With the change in the real estate market, becoming a home owner is more realistic than its ever been. With the recent decrease that The Federal Housing Administration (FHA) have applied, fees have dropped 0.5% and down payment options seem more sensible.
Along with lower interest rates, the real estate industry has become a buyers market. Here are some tips to help you determine if a low down payment mortgage is right for you.
The FHA is in charge of insuring loans for the lender, not you. However, this affects you as a whole because when the lender can save money, so will you. Mortgage insurance is not rolled into your loan payment, it is an additional fee. This fee will go up and down, and is mandated by federal regulations. It is a safety net to ensure there is plenty of money to care for defaulted loans.
There was a spike in the FHA fee rate when individuals became less reliable in 2008. Since then, funding has become stabilized and rates were cut. The housing market has rebounded, and these rates are becoming more and more reasonable.

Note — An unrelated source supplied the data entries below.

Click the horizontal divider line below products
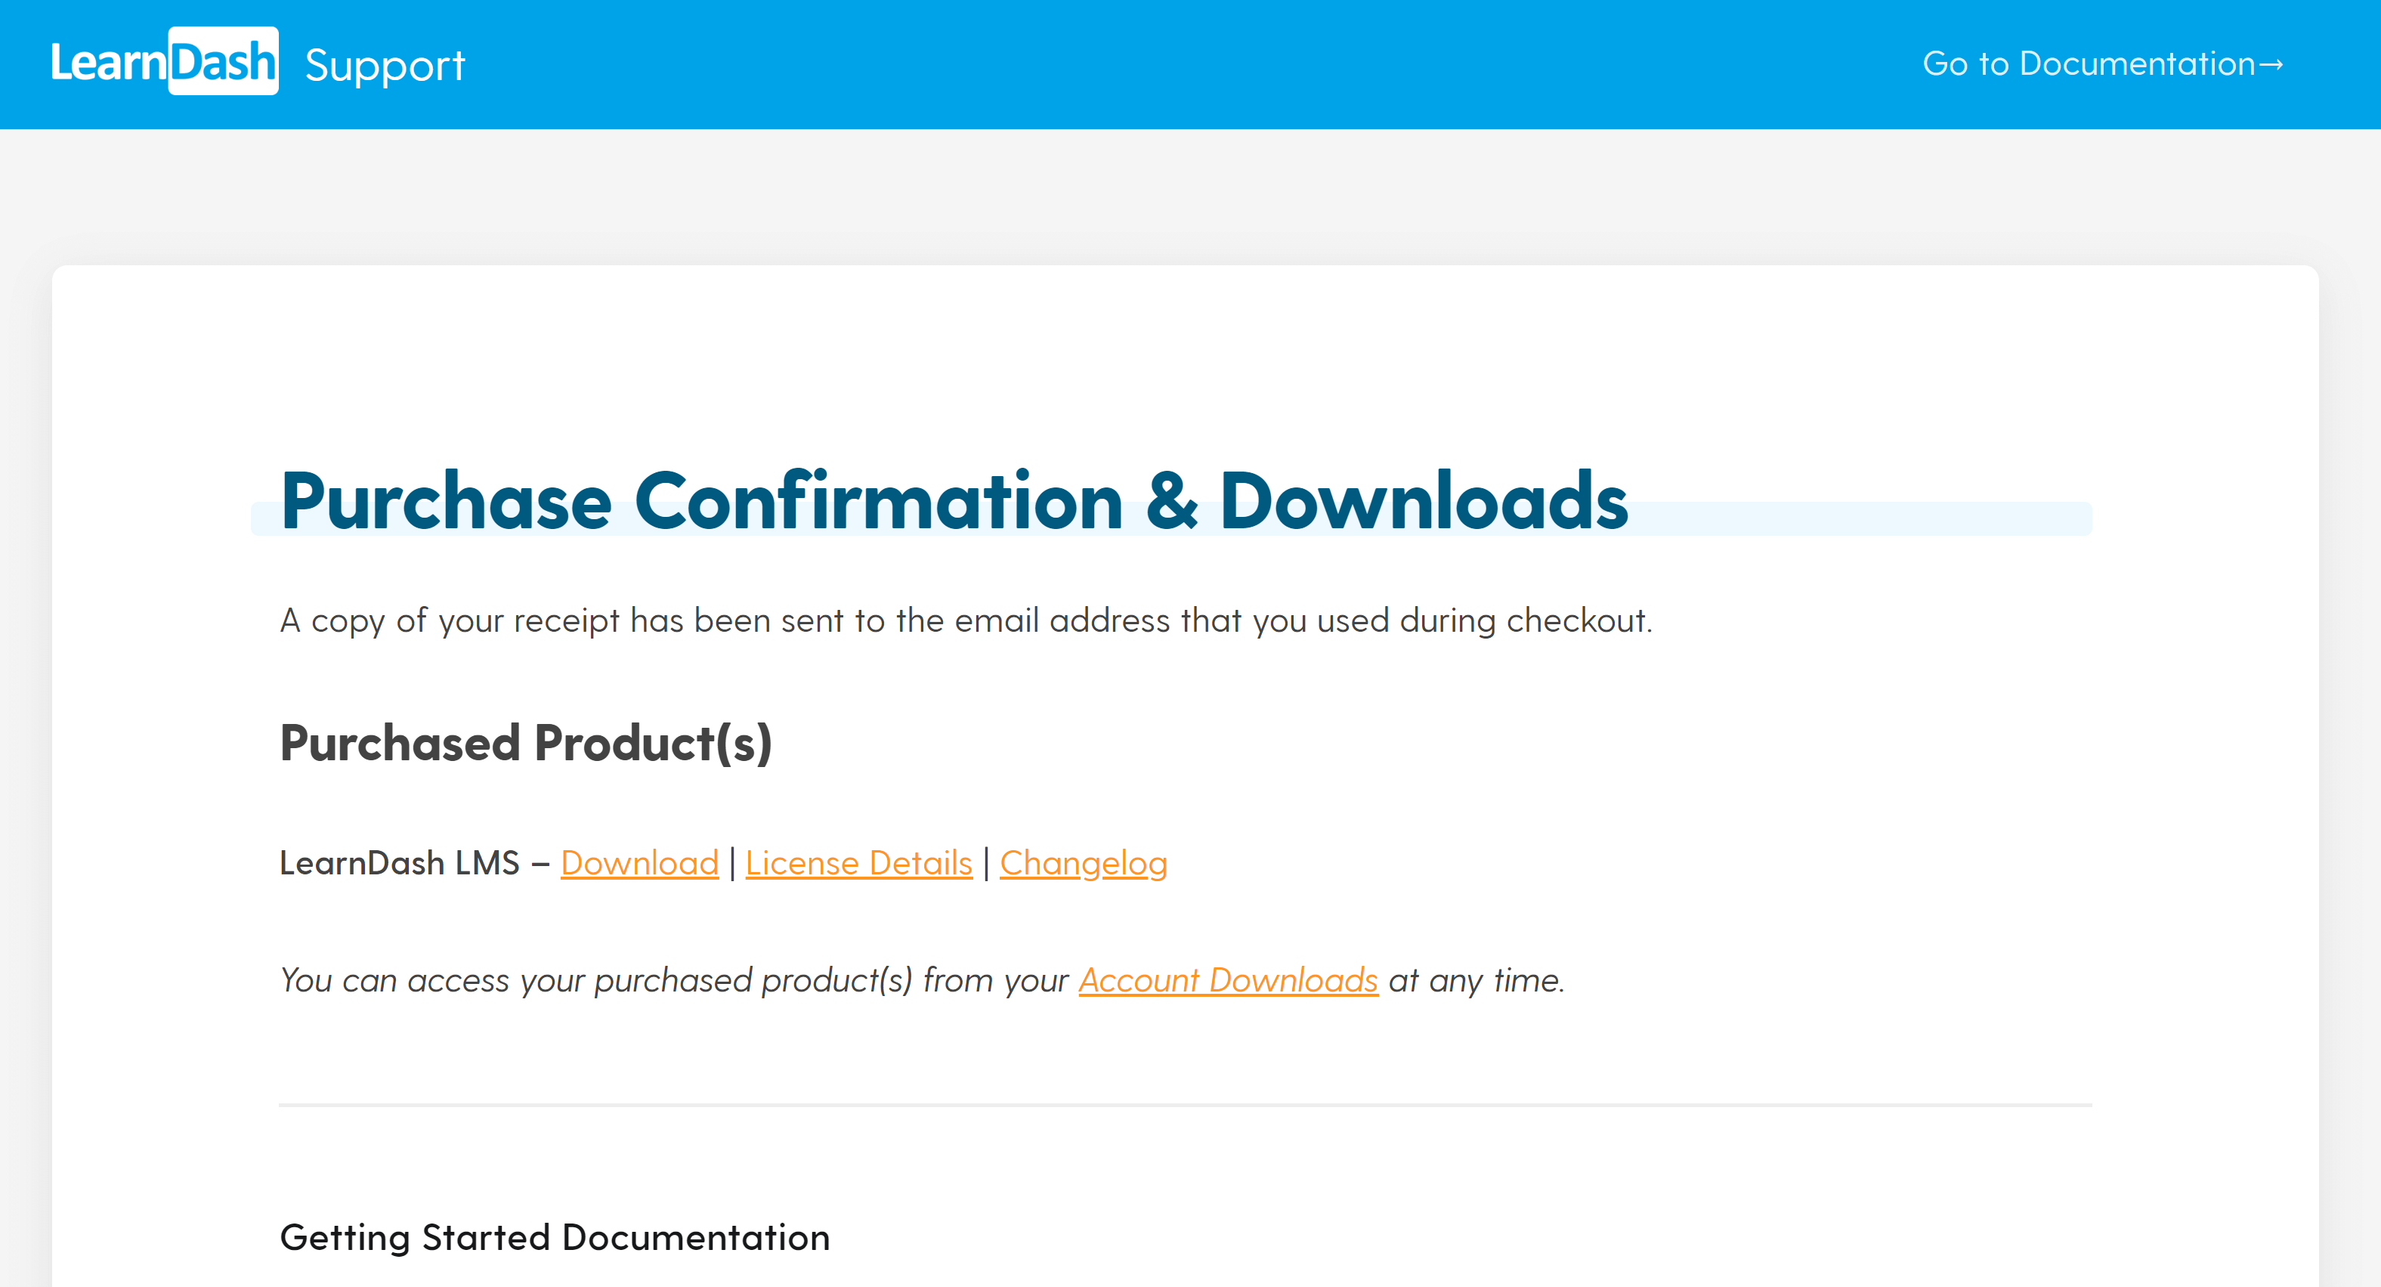 (x=1185, y=1105)
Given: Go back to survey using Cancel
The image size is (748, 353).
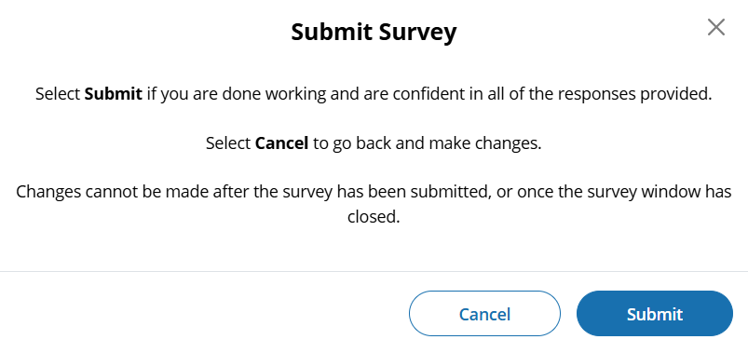Looking at the screenshot, I should (x=484, y=313).
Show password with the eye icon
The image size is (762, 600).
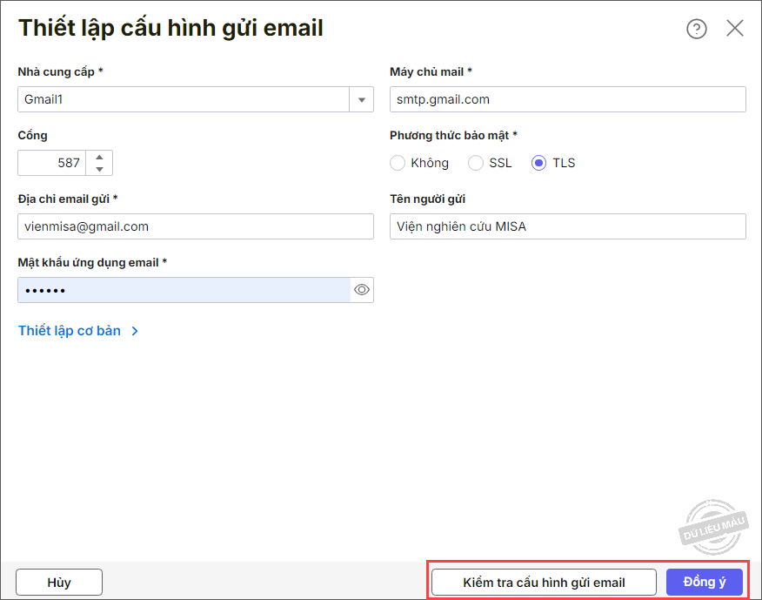[362, 290]
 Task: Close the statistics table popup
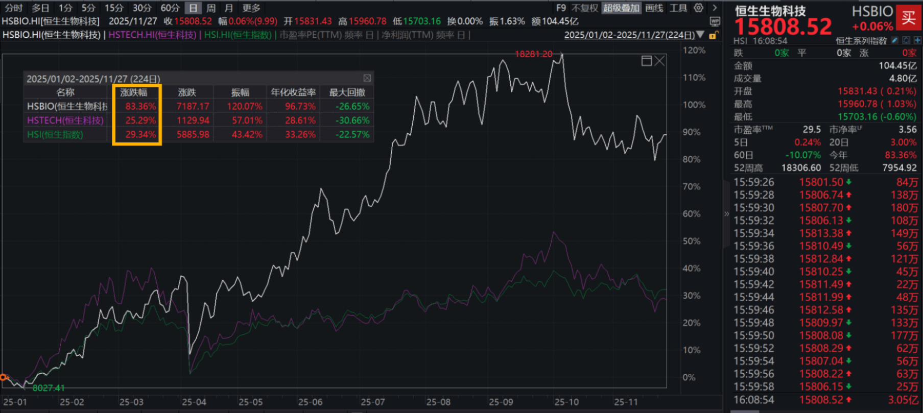click(367, 78)
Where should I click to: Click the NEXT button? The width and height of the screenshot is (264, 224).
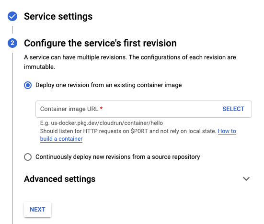tap(37, 210)
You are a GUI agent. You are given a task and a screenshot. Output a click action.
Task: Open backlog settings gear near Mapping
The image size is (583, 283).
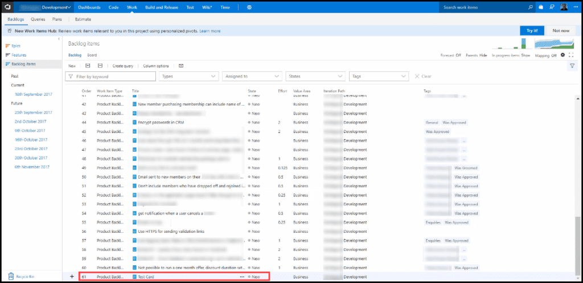click(x=563, y=55)
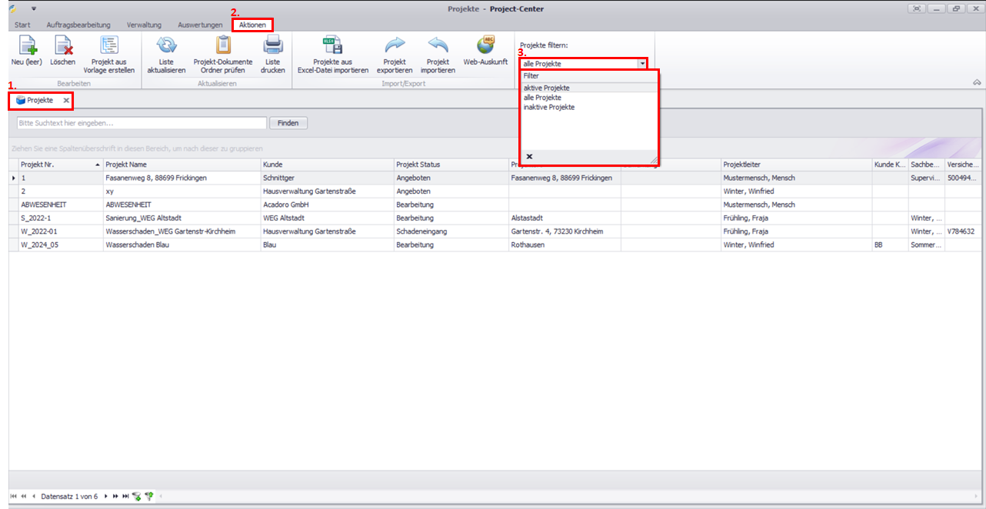The width and height of the screenshot is (986, 509).
Task: Click the Projekt importieren arrow icon
Action: 438,46
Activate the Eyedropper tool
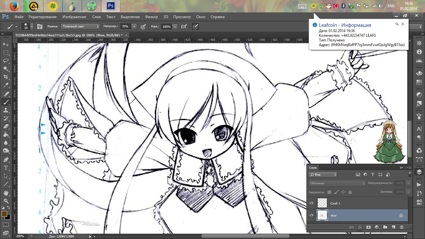 point(6,85)
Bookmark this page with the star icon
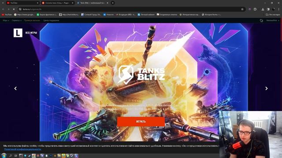 (242, 9)
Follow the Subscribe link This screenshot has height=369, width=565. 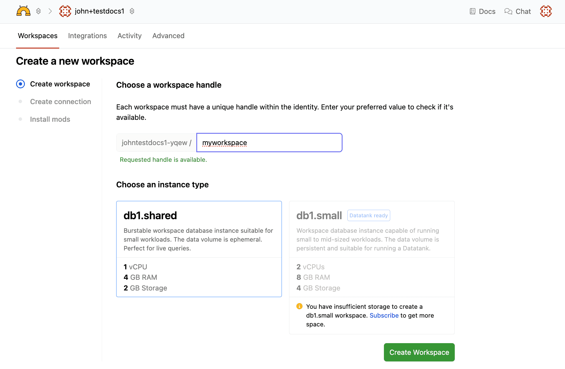coord(384,315)
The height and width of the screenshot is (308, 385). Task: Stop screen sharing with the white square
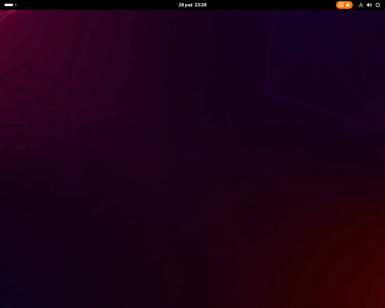click(x=348, y=5)
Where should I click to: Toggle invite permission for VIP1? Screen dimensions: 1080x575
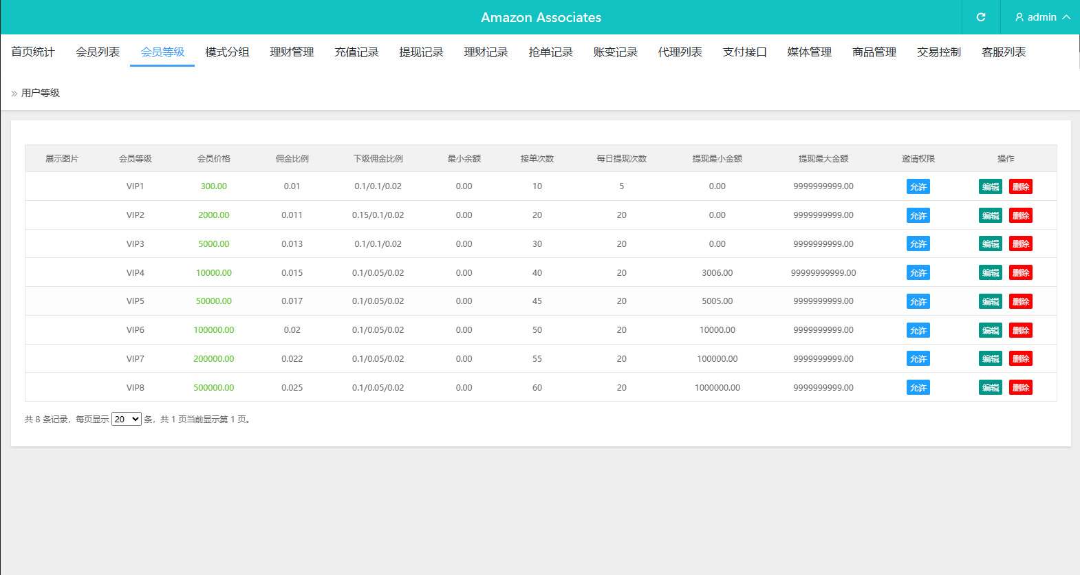(x=918, y=187)
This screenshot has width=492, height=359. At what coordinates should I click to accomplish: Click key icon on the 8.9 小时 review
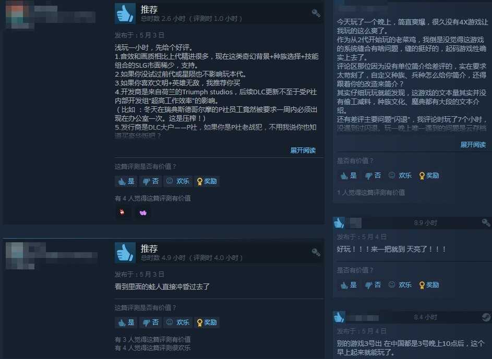click(x=486, y=222)
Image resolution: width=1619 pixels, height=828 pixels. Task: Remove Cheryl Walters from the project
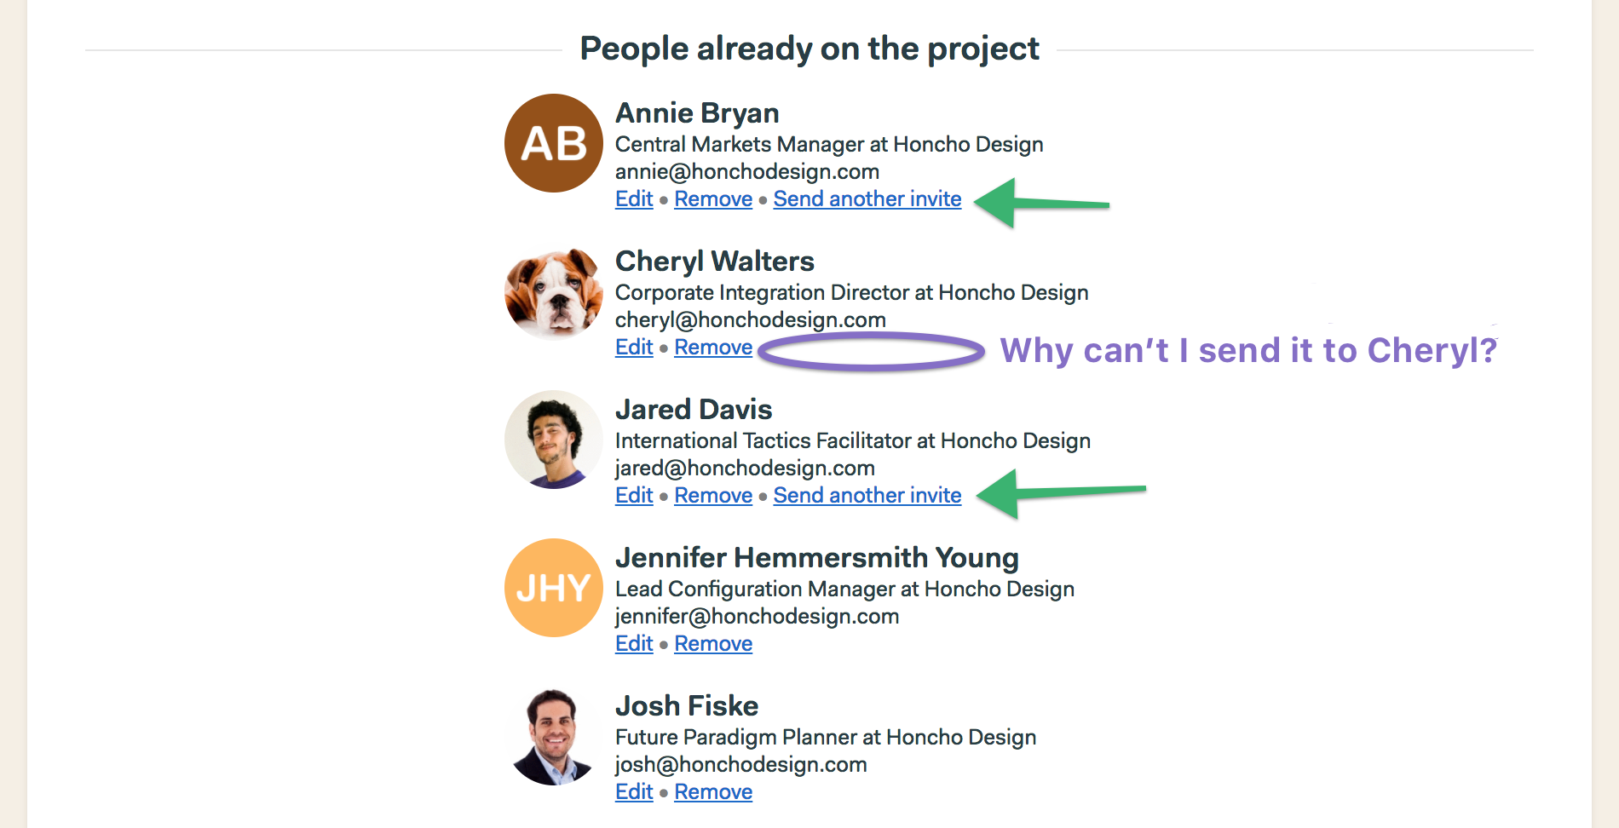713,348
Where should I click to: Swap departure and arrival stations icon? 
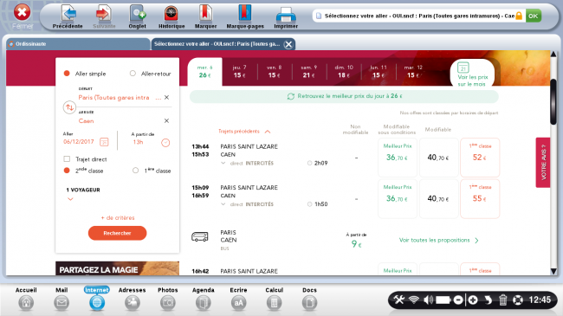(69, 107)
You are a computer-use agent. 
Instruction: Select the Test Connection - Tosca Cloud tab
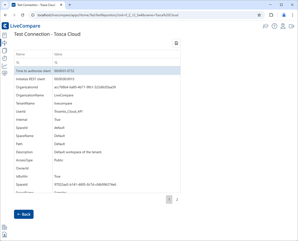pos(34,5)
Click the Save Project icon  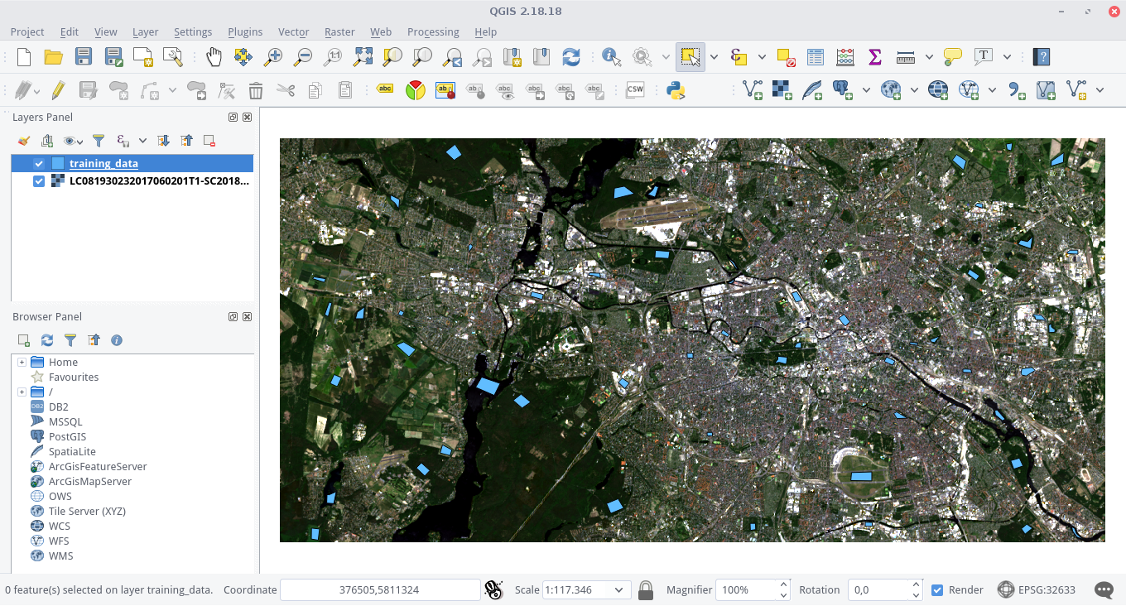(x=84, y=57)
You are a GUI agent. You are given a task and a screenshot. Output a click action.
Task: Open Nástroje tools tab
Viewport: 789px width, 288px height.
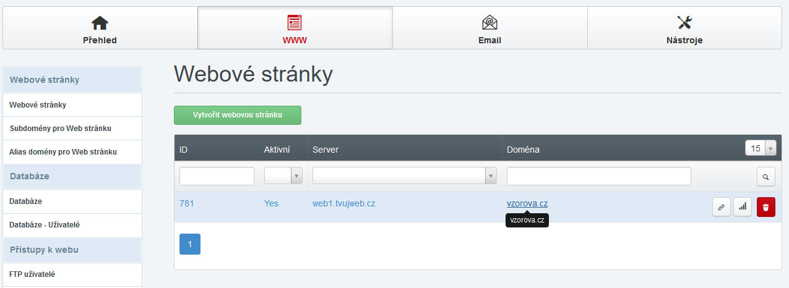click(684, 28)
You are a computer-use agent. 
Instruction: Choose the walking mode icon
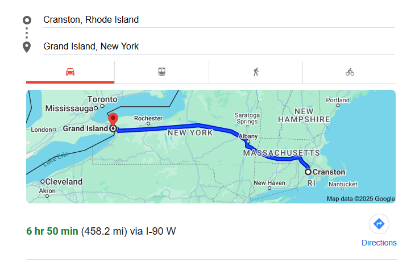click(x=256, y=72)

There are other options to obtaining a low down payment, besides FHA. Fannie and Freddie have both presented an option that is a rate of 3%. With these types of loans you do not have the FHA mortgage insurance, but rather a private mortgage insurance. You end up paying this type of insurance off in as little as two years. Plus, the mortgage insurance could become a tax deductible.
With the FHA option you will have a 3.5% down payment, while PMI only requires a 3%. You will be required to pay 1.75 percent of the loan total upfront with an FHA loan. This still works out to be $66 less a month when compared to PMI. However, if you flip to a 5% down payment with PMI, that will decrease the rate to 1.05% and the monthly payment for PMI is cheaper.